1.1 Nello specifico, il ricorrente contesta, in primo luogo, che con la decisione impugnata la Corte d’Appello abbia, da un lato, reso una carente e contraddittoria motivazione e, dall’altro, abbia omesso di valutare i motivi dell’atto ai appello; al riguardo, richiama il principio, più volte espresso dalla giurisprudenza di legittimità, per cui il diritto al risarcimento del danno patrimoniale da lucro cessante non può farsi discendere in modo automatico dall’accertamento dell’invalidità permanente, poiché esso sussiste solo se tale invalidità abbia prodotto una riduzione della capacità lavorativa specifica; a tal fine, il danneggiato è tenuto a dimostrare, anche tramite presunzioni, di svolgere un’attività produttiva di reddito e di non aver mantenuto, dopo l’infortunio, soltanto una capacità generica di attendere ad altri lavori confacenti alle sue attitudini personali (Cass. 2758/2015).
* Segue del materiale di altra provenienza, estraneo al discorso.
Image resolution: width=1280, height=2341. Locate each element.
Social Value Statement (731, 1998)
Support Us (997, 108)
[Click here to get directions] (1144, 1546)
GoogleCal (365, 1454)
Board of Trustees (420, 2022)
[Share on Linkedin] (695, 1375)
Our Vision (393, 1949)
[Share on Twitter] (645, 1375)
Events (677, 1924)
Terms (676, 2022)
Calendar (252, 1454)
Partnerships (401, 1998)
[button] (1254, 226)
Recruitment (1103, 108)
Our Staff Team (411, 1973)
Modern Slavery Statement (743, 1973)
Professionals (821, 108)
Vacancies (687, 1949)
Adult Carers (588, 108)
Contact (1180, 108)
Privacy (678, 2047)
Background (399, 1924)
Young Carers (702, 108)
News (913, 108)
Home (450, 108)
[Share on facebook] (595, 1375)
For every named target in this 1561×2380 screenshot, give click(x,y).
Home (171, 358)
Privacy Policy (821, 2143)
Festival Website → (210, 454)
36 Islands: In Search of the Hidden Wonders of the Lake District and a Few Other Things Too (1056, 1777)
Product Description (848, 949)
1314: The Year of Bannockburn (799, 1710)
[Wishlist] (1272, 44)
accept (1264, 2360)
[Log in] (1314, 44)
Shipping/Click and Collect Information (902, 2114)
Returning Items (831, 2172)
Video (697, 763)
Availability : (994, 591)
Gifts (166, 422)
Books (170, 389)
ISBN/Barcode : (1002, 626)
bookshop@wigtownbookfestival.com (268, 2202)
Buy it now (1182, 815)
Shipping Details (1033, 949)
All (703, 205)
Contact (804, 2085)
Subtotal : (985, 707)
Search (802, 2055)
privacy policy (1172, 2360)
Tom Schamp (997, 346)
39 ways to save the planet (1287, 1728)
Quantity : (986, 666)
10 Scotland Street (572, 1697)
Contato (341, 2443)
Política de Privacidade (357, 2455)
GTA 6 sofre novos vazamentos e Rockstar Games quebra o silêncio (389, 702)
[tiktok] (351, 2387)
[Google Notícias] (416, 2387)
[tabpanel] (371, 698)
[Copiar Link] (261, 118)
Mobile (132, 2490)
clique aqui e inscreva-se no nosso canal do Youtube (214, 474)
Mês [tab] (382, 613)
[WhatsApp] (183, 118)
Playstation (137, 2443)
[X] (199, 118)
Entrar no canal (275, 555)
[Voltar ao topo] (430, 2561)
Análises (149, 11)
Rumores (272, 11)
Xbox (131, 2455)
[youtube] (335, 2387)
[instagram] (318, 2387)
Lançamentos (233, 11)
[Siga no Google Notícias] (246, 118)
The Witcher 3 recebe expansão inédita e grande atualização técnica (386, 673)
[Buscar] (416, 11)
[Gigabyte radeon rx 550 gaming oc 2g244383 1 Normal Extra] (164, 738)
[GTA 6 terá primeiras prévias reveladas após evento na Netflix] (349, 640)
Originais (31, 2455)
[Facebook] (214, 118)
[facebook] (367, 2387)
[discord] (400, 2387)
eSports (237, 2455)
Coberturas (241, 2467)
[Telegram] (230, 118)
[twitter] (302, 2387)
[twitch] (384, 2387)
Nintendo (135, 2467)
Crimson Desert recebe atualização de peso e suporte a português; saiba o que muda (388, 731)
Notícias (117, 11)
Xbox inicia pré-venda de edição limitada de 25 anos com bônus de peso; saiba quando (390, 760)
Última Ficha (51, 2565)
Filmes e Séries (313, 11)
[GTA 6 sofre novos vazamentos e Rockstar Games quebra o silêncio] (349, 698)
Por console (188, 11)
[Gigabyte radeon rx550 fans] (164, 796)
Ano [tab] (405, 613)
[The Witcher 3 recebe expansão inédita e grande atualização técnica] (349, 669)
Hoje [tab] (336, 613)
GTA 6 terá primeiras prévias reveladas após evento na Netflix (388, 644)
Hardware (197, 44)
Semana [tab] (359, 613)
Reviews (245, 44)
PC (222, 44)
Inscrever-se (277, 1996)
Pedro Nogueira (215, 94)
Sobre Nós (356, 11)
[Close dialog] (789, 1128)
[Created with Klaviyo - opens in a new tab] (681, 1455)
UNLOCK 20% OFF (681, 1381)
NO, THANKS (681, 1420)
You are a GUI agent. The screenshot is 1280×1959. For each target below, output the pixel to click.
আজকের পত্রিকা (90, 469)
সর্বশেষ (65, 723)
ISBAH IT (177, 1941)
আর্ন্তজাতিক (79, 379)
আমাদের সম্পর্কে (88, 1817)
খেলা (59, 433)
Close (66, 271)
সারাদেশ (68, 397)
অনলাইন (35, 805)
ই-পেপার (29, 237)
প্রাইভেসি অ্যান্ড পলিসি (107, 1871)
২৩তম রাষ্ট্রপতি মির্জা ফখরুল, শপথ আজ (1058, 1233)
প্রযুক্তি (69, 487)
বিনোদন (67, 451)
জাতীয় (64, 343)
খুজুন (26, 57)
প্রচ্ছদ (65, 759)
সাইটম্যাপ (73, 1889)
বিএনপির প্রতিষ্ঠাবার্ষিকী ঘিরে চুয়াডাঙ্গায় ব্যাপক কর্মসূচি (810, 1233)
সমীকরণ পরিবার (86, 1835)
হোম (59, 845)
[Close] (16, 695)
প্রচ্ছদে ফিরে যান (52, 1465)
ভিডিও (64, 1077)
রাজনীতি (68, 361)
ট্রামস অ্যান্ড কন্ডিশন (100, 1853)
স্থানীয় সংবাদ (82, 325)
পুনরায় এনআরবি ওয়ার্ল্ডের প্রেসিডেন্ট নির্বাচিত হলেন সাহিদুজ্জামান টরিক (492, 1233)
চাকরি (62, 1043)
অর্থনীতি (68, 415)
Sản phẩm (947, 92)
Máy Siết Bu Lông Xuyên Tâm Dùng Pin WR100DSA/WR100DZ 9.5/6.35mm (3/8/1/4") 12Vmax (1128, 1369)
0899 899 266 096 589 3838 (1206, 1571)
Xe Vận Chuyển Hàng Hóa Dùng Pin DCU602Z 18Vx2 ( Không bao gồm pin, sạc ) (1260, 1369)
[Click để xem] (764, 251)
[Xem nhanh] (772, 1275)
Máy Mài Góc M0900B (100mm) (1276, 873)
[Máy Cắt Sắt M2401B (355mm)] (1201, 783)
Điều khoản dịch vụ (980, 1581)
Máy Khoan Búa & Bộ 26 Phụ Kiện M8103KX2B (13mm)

Elenca, poi, i documenti e le deposizioni testimoniali che la Corte d’Appello non avrebbe preso in considerazione in ordine alla incapacità lavorativa specifica assoluta e denuncia che la stessa massima del precedente di legittimità richiamato dalla Corte d’Appello contraddirebbe quanto sostenuto nella sentenza impugnata, e cioè che il grave danno patito dal ricorrente non sarebbe sufficiente, quale automatismo, per fondare l’accertamento del danno patrimoniale (cfr. Cass. 26641/2023). Invero, la contraddittorietà della motivazione risulterebbe dal fatto che, da un lato, la Corte d’Appello ritiene non contestato il danno pari ad una percentuale di invalidità del 48%, e poi, dall’altro, richiede non applicabile la prova presuntiva, con conseguente manifesta contraddittorietà -contestando altresì quanto affermato in proposito a pag. 12 della sentenza impugnata -.

Il ricorrente richiama, in particolare, la giurisprudenza di questa Suprema Corte, la quale insegna che la prova presuntiva è sufficiente, in caso di gravi lesioni, nel momento in cui queste travolgono grandemente la capacità lavorativa generica (cfr. Cass. 26641/2023, cit.) e censura inoltre per manifesta contraddittorietà la motivazione della sentenza, che traviserebbe le conclusioni della CTU; in particolare, come criticato in appello, la consulenza aveva ritenuto che il ricorrente avesse ‘perduto’ “(la)..componente lavorativa di guida dei veicoli” e, nelle integrazioni, la medesima consulenza aveva altresì confermato: “La situazione anatomica e funzionale dell’arto inferiore destro, così come documentata all’atto delle operazioni di CTU, rende ragione di un sicuro maggior aggravio, disagio, usura nel regolare e proficuo svolgimento dell’attività di autista, molto rilevante per la prosecuzione della specifica attività svolta, meno rilevante se si trattasse di un “ricollocamento” come autista di mezzi leggeri senza mansioni di carico e scarico”; poi, sulle prospettive future: “In base al curriculum di studio (licenza media inferiore) e formativo lavorativo (autista dall’età di 20 anni) la proiezione lavorativa è quella bracciantile-operaistica fermo restando la preclusione di attività che comportino un prolungato mantenimento di posture coatte, e/o particolari sollecitazioni funzionali degli arti inferiori” (pag. 25 della CTU; e cfr. pag. 20 in ricorso).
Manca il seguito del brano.